* [AIM 1]:
Give again everything in the passage on molecular fingerprints from "Both of these" down to "common usage .".
* [AIM 2]:
Summarize the passage on molecular fingerprints in two sentences.

* [EXCERPTED PASSAGE]:
## Begin

Molecule-dependent FPs have variable numbers of elements that typically depend on the number of non-hydrogen atoms and functional complexity of molecules. Because of the rapid growth in the size and molecular complexity of modern compound DBs, molecule-dependent FPs have been growing in popularity since they can potentially handle a wider range of molecules than molecule-independent FPs. Two structural FPs that exemplify the types of molecule-dependent FPs in use today are the atom pair FPs (APFs) first developed by Carhart, Smith, and Venkataraghaven nearly 30 years ago [45] and the more recent extended connectivity FPs (ECFPs) developed by Rogers and Hahn [46] that are in widespread use today. Simple examples of APFs and ECFPs are depicted in Figs. 1.2 and 1.3 , respectively .

Fig. 1.2
figure 2

Examples of molecule-dependent atom pair fingerprints (APF) descriptors depicted with respect to the drug Lipitor. Regions highlighted in light green and light blue correspond to substructures associated with two APFs; the labels below each figure correspond to respective designations given in reference [46] for these APFs

Fig. 1.3
figure 3

Examples of molecule-dependent extended connectivity ECFP descriptors depicted with respect to the drug Lipitor. Atoms lying within the rings depicted in the figure correspond to nearest (colored in light blue) and next-nearest neighbors (colored in light green) to the central atom (colored in light red) of a given ECFP4 descriptor.

Both of these FPs are referred to as “2-D FPs,” since neither of them utilizes 3-D structural information. Although a number of FPs including AFPs and ECFPs can encode stereochemical information, they rarely do in common usage .

Atom Pair FPs

Pairs of atoms and the minimum number of bonds linking them constitute the substructural components of APFs . Generally, only APs separated by seven or fewer bonds are considered. As described by Carhardt et al. [45], the general form of the substructure of an APF is given by Eq. (1.5):

$$ \left\langle ''\text{atom-}i'' \right\rangle -(\text{atom-separation} )-\left\langle ''\text{atom-}j'' \right\rangle$$
(1.5)

## End

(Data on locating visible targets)

## Begin

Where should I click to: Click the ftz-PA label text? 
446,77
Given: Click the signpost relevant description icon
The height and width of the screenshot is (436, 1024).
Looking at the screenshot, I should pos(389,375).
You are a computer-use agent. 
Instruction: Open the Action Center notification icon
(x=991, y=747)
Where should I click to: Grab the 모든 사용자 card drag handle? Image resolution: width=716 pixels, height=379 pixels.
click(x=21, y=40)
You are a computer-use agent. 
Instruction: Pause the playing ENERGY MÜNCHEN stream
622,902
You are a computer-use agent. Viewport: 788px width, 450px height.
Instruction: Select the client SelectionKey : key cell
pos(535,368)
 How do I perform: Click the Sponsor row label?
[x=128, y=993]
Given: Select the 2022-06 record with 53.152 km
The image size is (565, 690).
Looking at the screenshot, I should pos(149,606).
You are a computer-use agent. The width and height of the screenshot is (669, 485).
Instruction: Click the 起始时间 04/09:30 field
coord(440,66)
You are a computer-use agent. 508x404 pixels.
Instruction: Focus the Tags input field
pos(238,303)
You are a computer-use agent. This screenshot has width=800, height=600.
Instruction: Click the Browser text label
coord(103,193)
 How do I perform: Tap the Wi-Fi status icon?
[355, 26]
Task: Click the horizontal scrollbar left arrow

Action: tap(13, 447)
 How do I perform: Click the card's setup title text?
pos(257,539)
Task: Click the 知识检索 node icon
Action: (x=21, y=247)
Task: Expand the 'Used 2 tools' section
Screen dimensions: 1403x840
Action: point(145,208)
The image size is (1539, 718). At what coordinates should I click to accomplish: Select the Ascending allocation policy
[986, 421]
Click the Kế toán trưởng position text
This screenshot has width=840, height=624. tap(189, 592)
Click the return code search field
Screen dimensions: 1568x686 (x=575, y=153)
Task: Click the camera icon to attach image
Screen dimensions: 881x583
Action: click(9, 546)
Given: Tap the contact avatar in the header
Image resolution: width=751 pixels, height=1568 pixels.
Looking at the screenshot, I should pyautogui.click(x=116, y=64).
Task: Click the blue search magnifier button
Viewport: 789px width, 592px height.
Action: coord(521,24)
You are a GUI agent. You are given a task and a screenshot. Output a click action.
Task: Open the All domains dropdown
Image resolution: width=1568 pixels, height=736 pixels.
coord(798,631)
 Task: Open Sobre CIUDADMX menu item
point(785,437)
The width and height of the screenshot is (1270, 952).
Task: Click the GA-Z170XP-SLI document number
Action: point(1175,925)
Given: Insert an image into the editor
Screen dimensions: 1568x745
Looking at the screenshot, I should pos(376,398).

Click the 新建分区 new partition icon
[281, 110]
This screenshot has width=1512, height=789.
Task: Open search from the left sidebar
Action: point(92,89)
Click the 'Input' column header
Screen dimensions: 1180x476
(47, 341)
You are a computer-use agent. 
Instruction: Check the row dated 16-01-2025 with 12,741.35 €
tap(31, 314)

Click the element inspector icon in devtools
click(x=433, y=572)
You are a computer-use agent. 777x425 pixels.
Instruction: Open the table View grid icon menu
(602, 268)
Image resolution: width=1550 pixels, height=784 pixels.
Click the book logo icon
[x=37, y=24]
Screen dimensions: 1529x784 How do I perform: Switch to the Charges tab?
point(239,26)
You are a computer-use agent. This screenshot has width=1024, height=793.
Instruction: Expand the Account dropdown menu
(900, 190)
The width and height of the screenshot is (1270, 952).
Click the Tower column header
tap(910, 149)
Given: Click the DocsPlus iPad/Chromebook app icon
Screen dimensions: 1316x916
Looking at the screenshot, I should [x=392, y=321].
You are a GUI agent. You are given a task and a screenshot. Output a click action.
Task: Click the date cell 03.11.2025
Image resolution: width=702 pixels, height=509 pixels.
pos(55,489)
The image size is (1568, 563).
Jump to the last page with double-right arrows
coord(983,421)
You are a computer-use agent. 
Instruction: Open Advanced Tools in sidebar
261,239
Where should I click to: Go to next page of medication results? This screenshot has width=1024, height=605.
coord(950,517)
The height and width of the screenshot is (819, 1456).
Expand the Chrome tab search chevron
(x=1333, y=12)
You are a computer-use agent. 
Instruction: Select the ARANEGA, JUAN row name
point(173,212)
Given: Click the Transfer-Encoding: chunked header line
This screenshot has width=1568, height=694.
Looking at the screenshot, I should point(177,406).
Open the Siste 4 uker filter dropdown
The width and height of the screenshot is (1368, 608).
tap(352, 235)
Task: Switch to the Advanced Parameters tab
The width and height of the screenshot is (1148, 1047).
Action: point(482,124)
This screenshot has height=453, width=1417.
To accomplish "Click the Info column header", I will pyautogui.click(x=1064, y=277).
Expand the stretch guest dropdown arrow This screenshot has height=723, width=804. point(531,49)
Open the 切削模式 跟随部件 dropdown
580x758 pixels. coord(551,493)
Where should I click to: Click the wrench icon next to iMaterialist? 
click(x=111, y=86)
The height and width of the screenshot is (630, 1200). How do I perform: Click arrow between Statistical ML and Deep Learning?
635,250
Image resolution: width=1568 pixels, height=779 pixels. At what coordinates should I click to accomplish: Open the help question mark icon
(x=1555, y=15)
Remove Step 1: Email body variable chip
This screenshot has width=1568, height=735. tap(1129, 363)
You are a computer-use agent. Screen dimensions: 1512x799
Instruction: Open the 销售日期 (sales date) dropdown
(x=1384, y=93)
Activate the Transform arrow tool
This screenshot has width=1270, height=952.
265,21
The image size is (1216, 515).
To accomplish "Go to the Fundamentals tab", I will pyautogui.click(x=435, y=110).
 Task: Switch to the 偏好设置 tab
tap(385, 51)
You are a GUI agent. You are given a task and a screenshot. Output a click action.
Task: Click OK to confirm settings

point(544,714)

## End

* [TASK RESULT 1]:
Both of these FPs are referred to as “2-D FPs,” since neither of them utilizes 3-D structural information. Although a number of FPs including AFPs and ECFPs can encode stereochemical information, they rarely do in common usage .

* [TASK RESULT 2]:
Molecule-dependent fingerprints have a variable number of elements that typically depends on a molecule's non-hydrogen atoms and functional complexity, and they have grown in popularity because they can handle a wider range of molecules as compound databases expand. Atom pair fingerprints, built from pairs of atoms and the minimum number of bonds linking them, and extended connectivity fingerprints are two examples, and both are called 2-D fingerprints because neither uses 3-D structural information.